Stand for Something: The Battle for America's Soul
- Authors: John Kasich
- Language: English
- Subject: Politics of the United States
- Genre: non-fiction
- Publisher: Warner Books
- Publication date: 2006
- Publication place: United States
- Pages: 244
- ISBN: 9780446578417
- OCLC: 62324923

= Stand for Something: The Battle for America's Soul =

2006 book by John Kasich

Stand for Something: The Battle for America's Soul is a 2006 book by the American politician John Kasich.

==Summary==
In Stand for Something, Kasich argues that America can recover its shared values of personal responsibility, honesty, accountability and integrity if each of us acts to "set right the moral pendulum in our own lives."

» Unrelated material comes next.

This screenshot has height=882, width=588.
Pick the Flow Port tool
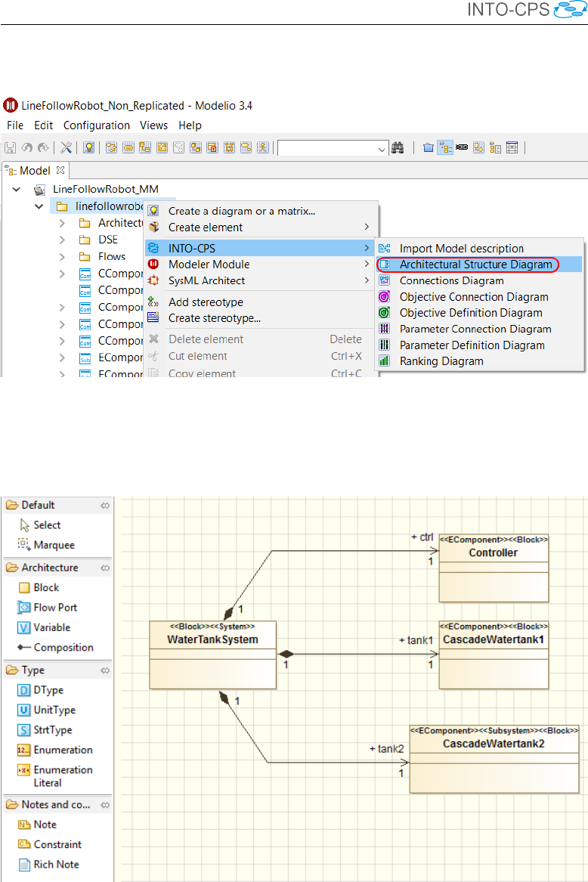pos(54,608)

Kasich criticizes politicians who are more interested in getting reelected than in serving the public good. Among the political leaders he admires for pursuing the public good are civil rights activist Martin Luther King Jr. and presidents Franklin D. Roosevelt and Ronald Reagan, each of whom he views as inspiring people "to do better in their own lives."

The book includes descriptions of his working-class childhood in McKees Rocks, Pennsylvania, the son of a letter carrier. He discloses to his readers that although he served as an altar boy in his childhood parish, he liked girls "too much" to seriously contemplate entering the priesthood.